Justice O’NEILL filed a concurring opinion. Justice SMITH filed a dissenting opinion. Justice SCHNEIDER did not participate in the decision.

. In Parvin v. Dean, a case not appealed to this Court, the court of appeals held that the law violated both the United States and Texas Constitutions. 7 S.W.3d 264, 274 (Tex.App.—Fort Worth 1999, no pet.). The Parvin court wrote: "We perceive no rational or compelling state interest that justifies the wrongful death and survival statutes’ unequal application to born babies while at the same time excluding viable but unborn babies and the unequal application to their parents.” Id. at 274. For reasons we explain below, we reject the Parvin court’s equal protection analysis.

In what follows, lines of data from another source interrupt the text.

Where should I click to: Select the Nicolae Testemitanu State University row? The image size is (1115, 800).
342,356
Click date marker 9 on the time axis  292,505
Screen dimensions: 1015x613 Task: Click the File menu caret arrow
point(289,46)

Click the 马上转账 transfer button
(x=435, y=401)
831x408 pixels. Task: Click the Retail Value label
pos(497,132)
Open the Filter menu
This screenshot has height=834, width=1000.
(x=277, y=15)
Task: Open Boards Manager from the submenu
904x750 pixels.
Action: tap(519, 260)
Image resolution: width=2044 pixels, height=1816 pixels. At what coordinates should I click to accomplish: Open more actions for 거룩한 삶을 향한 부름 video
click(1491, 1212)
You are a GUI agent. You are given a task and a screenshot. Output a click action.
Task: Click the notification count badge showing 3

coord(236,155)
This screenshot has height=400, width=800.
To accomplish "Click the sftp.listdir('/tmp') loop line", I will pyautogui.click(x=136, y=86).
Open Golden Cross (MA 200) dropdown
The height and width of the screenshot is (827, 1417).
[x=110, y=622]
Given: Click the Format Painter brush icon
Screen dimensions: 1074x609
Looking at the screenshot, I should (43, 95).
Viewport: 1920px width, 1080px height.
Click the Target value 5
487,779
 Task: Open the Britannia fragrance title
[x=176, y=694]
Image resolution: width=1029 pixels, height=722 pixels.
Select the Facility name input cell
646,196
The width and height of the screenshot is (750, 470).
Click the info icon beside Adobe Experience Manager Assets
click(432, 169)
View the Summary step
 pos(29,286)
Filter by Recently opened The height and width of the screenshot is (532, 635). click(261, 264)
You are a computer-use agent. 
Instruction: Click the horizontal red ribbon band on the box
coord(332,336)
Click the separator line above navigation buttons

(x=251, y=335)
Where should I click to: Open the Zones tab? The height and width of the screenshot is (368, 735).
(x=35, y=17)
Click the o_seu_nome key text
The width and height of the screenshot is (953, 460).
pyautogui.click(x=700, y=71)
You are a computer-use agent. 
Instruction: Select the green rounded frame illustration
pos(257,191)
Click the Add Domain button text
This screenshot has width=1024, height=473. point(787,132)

. In so holding, we join a number of other jurisdictions around the country that have reached the same conclusion. See Marie v. McGreevey, 314 F.3d 136, 141-42 (3d Cir.2002); Kandel v. White, 339 Md. 432, 663 A.2d 1264, 1269 (1995); Hernandez v. Garwood, 390 So.2d 357, 359 (Fla.1980); Just*99us v. Atchison, 19 Cal.3d 564, 139 Cal.Rptr. 97, 565 P.2d 122, 132 (1977).